La risposta. La risposta da parte dell’azienda non si è fatta attendere. Con una tempesta di Tweet il responsabile dei media internazionali di Huawei a Londra, Paul Harrison, senza troppi giri di parole ha accusato che “La politica del Regno Unito è dettata dall’amministrazione del presidente degli Stati Uniti Donald Trump”. Inoltre, ha spiegato che gli States stanno “lottando per recuperare la posizione di mercato” sul 5G rispetto al colosso cinese, aggiungendo che Washington “ha costantemente fallito nel fornire prove a sostegno di infinite accuse spurie”. Infine, chiude la serie di “cinguettii” con una domanda provocatoria: “Gli Usa non dovrebbero rispettare un Regno Unito che nell’era post Brexit è in grado di scegliere la propria strategia sulle telecomunicazioni?”. Anche l’ambasciata cinese a Londra è intervenuta sulla questione. Rispondendo ad un articolo del sottosegretario americano, Keith Krach, dalla sede diplomatica spiegano che Huawei “fornisce servizi di rete a oltre 3 miliardi di persone in più di 170 Paesi e regioni del mondo e nessuno Stato, organizzazione, impresa o individuo ha mai fornito prove concrete che i prodotti dell’azienda cinese rappresentino una minaccia alla sicurezza”. Il comunicato si conclude con un invito a collaborare: “una cooperazione vantaggiosa per tutti rappresenta la sola strada giusta da percorrere”.

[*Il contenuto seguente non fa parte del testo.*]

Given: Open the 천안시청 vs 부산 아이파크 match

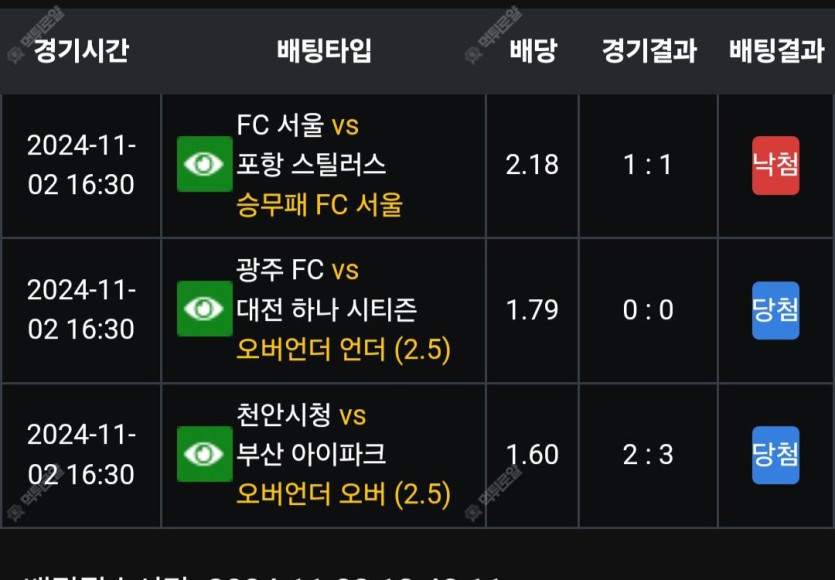Looking at the screenshot, I should [311, 435].
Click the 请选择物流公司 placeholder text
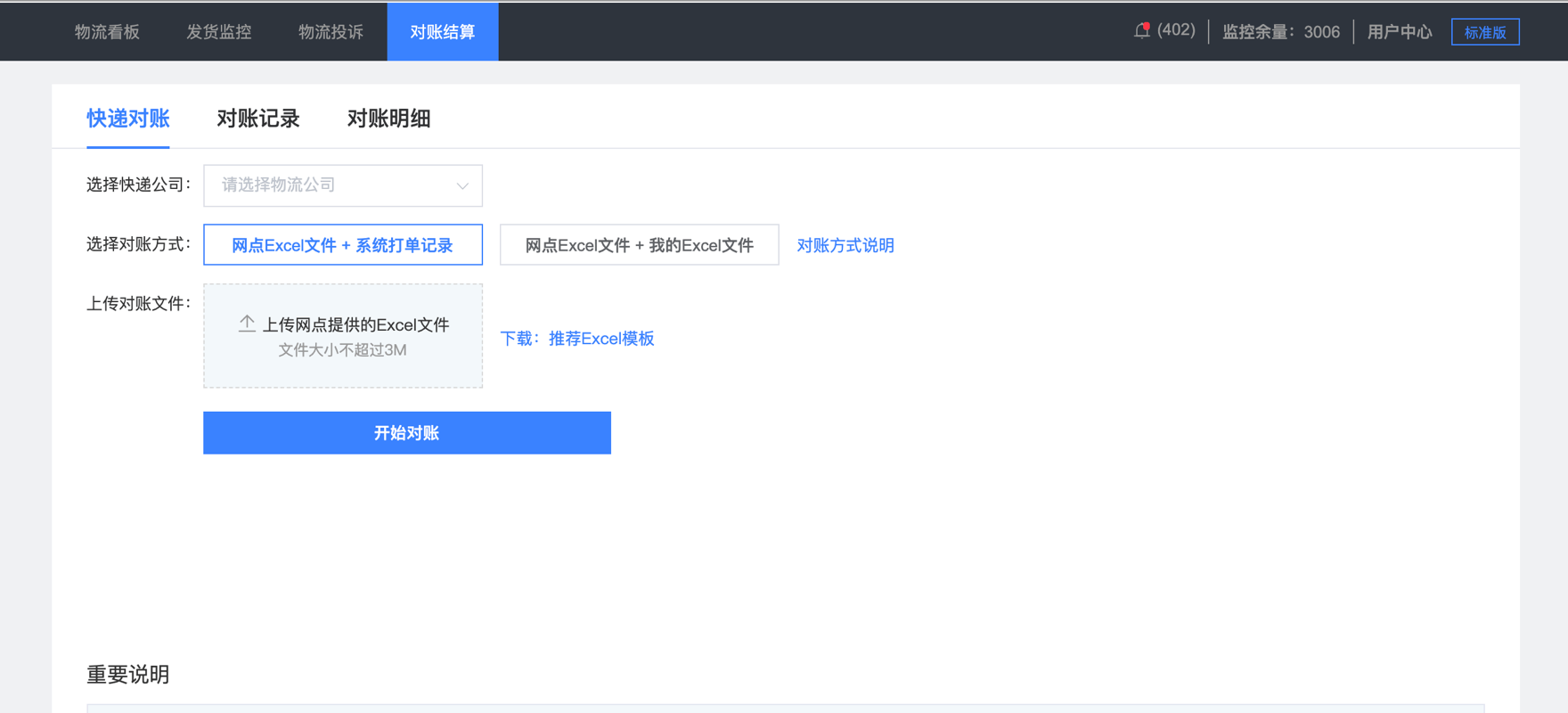 pyautogui.click(x=279, y=185)
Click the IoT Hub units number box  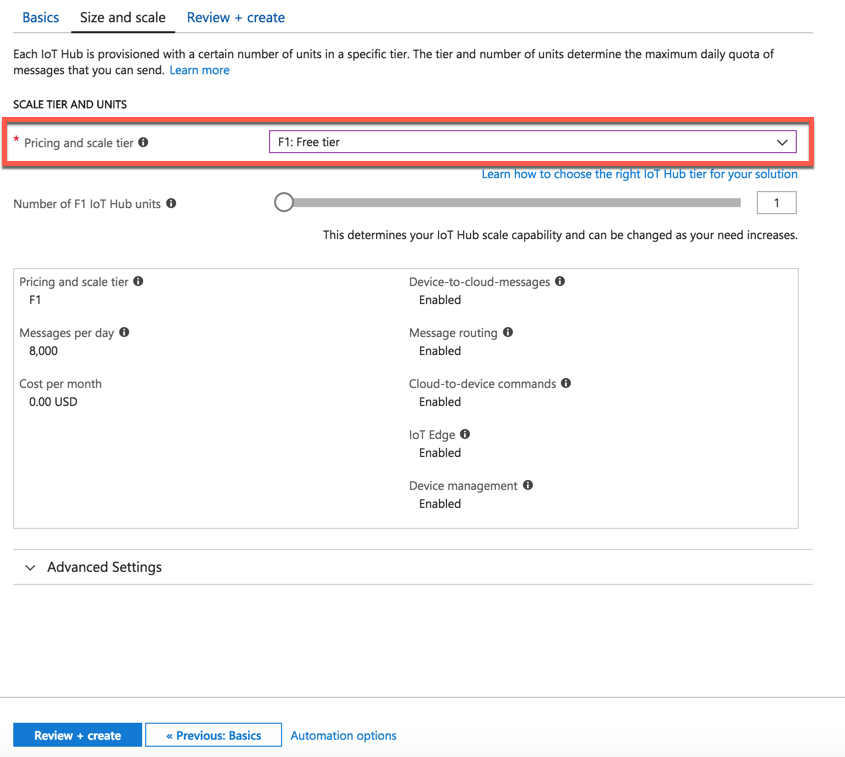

Pressioni USA. Il cambio di rotta britannico su Huawei è dettato da logiche squisitamente geopolitiche. Al di là della necessità di consolidare i rapporti con l’alleato americano e la special relationship, Boris Johnson ha il bisogno vitale di non attirare le ire di Trump in una fase delicata come quella attuale. Il Regno Unito deve ancora trovare un accordo commerciale con gli Stati Uniti che possa quantomeno compensare il vuoto lasciato dalla Brexit, che porterà all’addio dell’unione doganale e del mercato unico europeo. Inoltre, diverse sono le anime conservatrici inglesi che vorrebbero un allentamento dei rapporti con la Cina. In breve, l’episodio rappresenta una nuova, pesante tegola per il colosso cinese di Shenzhen, ma per certi versi è un ulteriore grattacapo da risolvere per Boris Johnson stretto tra diversi fuochi: la pressione statunitense, l’accordo di uscita dall’Unione Europea e le conseguenze economiche dell’emergenza sanitaria dovuta al Covid-19.